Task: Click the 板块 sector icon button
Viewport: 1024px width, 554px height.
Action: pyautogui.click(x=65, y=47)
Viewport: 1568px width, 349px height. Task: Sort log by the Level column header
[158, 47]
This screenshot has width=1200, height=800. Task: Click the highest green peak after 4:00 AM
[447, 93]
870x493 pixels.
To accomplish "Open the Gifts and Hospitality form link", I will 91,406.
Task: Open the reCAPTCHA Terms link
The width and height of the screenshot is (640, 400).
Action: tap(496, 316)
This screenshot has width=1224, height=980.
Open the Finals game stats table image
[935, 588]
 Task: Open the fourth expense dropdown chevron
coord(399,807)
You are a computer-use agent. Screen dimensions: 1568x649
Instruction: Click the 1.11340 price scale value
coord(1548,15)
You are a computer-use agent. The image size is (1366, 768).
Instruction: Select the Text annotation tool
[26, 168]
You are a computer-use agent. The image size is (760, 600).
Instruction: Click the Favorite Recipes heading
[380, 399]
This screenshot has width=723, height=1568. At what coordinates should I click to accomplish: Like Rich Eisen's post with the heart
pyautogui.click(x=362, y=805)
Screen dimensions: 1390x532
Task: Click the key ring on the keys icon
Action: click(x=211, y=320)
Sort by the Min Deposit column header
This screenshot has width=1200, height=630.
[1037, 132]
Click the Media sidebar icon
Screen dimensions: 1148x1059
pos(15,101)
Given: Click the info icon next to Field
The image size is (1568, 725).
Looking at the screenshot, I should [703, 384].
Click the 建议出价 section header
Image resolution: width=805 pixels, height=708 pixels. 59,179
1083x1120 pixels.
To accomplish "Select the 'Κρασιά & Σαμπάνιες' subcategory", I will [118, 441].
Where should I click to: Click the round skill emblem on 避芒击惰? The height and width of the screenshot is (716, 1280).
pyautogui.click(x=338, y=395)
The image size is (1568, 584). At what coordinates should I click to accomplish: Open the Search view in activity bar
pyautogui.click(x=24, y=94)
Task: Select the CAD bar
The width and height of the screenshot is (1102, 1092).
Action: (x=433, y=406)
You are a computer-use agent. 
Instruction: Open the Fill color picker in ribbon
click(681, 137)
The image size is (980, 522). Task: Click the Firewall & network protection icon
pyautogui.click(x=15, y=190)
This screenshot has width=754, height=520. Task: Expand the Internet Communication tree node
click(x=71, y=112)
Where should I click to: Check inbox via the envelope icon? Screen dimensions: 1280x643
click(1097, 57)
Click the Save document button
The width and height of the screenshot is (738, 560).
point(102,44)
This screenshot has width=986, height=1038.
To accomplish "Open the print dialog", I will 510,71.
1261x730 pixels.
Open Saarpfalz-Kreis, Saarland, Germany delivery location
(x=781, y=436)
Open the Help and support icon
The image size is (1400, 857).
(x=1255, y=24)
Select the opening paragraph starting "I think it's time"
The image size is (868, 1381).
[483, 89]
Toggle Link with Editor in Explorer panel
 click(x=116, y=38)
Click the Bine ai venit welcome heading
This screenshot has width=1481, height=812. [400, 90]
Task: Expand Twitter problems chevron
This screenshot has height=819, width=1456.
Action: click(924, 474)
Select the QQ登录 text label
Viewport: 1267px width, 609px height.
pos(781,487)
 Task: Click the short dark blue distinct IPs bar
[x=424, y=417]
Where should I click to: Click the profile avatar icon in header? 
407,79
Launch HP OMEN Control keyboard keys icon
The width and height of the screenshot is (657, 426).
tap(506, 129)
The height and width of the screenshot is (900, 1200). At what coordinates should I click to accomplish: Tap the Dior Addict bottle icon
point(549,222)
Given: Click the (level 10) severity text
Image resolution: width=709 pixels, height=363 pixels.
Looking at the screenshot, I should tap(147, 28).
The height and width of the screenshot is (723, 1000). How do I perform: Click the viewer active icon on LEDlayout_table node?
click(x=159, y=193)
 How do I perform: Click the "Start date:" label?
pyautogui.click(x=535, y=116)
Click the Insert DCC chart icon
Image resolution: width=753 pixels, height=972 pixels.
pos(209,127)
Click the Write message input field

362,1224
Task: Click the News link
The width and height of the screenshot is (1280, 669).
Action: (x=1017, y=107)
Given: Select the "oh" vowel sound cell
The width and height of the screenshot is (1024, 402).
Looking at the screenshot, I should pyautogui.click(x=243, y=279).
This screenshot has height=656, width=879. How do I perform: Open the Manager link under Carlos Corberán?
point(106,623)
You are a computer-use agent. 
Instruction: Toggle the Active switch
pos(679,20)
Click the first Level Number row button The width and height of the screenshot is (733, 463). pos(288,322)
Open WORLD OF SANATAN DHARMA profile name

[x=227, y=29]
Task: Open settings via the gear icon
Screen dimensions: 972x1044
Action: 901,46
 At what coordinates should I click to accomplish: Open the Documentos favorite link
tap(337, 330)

__________

**PROBLEM DESCRIPTION**
Please rewrite the lines above, changing "computer-use agent" to "screen navigation agent" and leaving everything else as it is.

**RESPONSE FOR THIS EXERCISE**
Task: Click the 板块 sector icon button
Viewport: 1024px width, 554px height.
Action: pyautogui.click(x=65, y=47)
Viewport: 1568px width, 349px height. Task: Sort log by the Level column header
[158, 47]
This screenshot has width=1200, height=800. Task: Click the highest green peak after 4:00 AM
[447, 93]
870x493 pixels.
To accomplish "Open the Gifts and Hospitality form link", I will 91,406.
Task: Open the reCAPTCHA Terms link
The width and height of the screenshot is (640, 400).
Action: tap(496, 316)
This screenshot has width=1224, height=980.
Open the Finals game stats table image
[935, 588]
 Task: Open the fourth expense dropdown chevron
coord(399,807)
You are a screen navigation agent. Screen dimensions: 1568x649
Instruction: Click the 1.11340 price scale value
coord(1548,15)
You are a screen navigation agent. The image size is (1366, 768).
Instruction: Select the Text annotation tool
[26, 168]
You are a screen navigation agent. The image size is (760, 600).
Instruction: Click the Favorite Recipes heading
[380, 399]
This screenshot has width=723, height=1568. At what coordinates should I click to accomplish: Like Rich Eisen's post with the heart
pyautogui.click(x=362, y=805)
Screen dimensions: 1390x532
Task: Click the key ring on the keys icon
Action: click(x=211, y=320)
Sort by the Min Deposit column header
This screenshot has width=1200, height=630.
[1037, 132]
Click the Media sidebar icon
Screen dimensions: 1148x1059
pos(15,101)
Given: Click the info icon next to Field
The image size is (1568, 725).
Looking at the screenshot, I should [703, 384].
Click the 建议出价 section header
Image resolution: width=805 pixels, height=708 pixels. 59,179
1083x1120 pixels.
To accomplish "Select the 'Κρασιά & Σαμπάνιες' subcategory", I will [118, 441].
Where should I click to: Click the round skill emblem on 避芒击惰? The height and width of the screenshot is (716, 1280).
pyautogui.click(x=338, y=395)
The image size is (1568, 584). At what coordinates should I click to accomplish: Open the Search view in activity bar
pyautogui.click(x=24, y=94)
Task: Select the CAD bar
The width and height of the screenshot is (1102, 1092).
Action: (x=433, y=406)
You are a screen navigation agent. 
Instruction: Open the Fill color picker in ribbon
click(681, 137)
The image size is (980, 522). Task: Click the Firewall & network protection icon
pyautogui.click(x=15, y=190)
This screenshot has width=754, height=520. Task: Expand the Internet Communication tree node
click(x=71, y=112)
Where should I click to: Check inbox via the envelope icon? Screen dimensions: 1280x643
click(1097, 57)
Click the Save document button
The width and height of the screenshot is (738, 560).
point(102,44)
This screenshot has width=986, height=1038.
To accomplish "Open the print dialog", I will 510,71.
1261x730 pixels.
Open Saarpfalz-Kreis, Saarland, Germany delivery location
(x=781, y=436)
Open the Help and support icon
The image size is (1400, 857).
(x=1255, y=24)
Select the opening paragraph starting "I think it's time"
The image size is (868, 1381).
[483, 89]
Toggle Link with Editor in Explorer panel
 click(x=116, y=38)
Click the Bine ai venit welcome heading
This screenshot has width=1481, height=812. [400, 90]
Task: Expand Twitter problems chevron
This screenshot has height=819, width=1456.
Action: click(924, 474)
Select the QQ登录 text label
Viewport: 1267px width, 609px height.
pos(781,487)
 Task: Click the short dark blue distinct IPs bar
[x=424, y=417]
Where should I click to: Click the profile avatar icon in header? 
407,79
Launch HP OMEN Control keyboard keys icon
The width and height of the screenshot is (657, 426).
tap(506, 129)
The height and width of the screenshot is (900, 1200). At what coordinates should I click to accomplish: Tap the Dior Addict bottle icon
point(549,222)
Given: Click the (level 10) severity text
Image resolution: width=709 pixels, height=363 pixels.
Looking at the screenshot, I should tap(147, 28).
The height and width of the screenshot is (723, 1000). How do I perform: Click the viewer active icon on LEDlayout_table node?
click(x=159, y=193)
 How do I perform: Click the "Start date:" label?
pyautogui.click(x=535, y=116)
Click the Insert DCC chart icon
Image resolution: width=753 pixels, height=972 pixels.
pos(209,127)
Click the Write message input field

362,1224
Task: Click the News link
The width and height of the screenshot is (1280, 669).
Action: (x=1017, y=107)
Given: Select the "oh" vowel sound cell
The width and height of the screenshot is (1024, 402).
Looking at the screenshot, I should pyautogui.click(x=243, y=279).
This screenshot has height=656, width=879. How do I perform: Open the Manager link under Carlos Corberán?
point(106,623)
You are a screen navigation agent. 
Instruction: Toggle the Active switch
pos(679,20)
Click the first Level Number row button The width and height of the screenshot is (733, 463). pos(288,322)
Open WORLD OF SANATAN DHARMA profile name

[x=227, y=29]
Task: Open settings via the gear icon
Screen dimensions: 972x1044
Action: 901,46
 At what coordinates should I click to accomplish: Open the Documentos favorite link
tap(337, 330)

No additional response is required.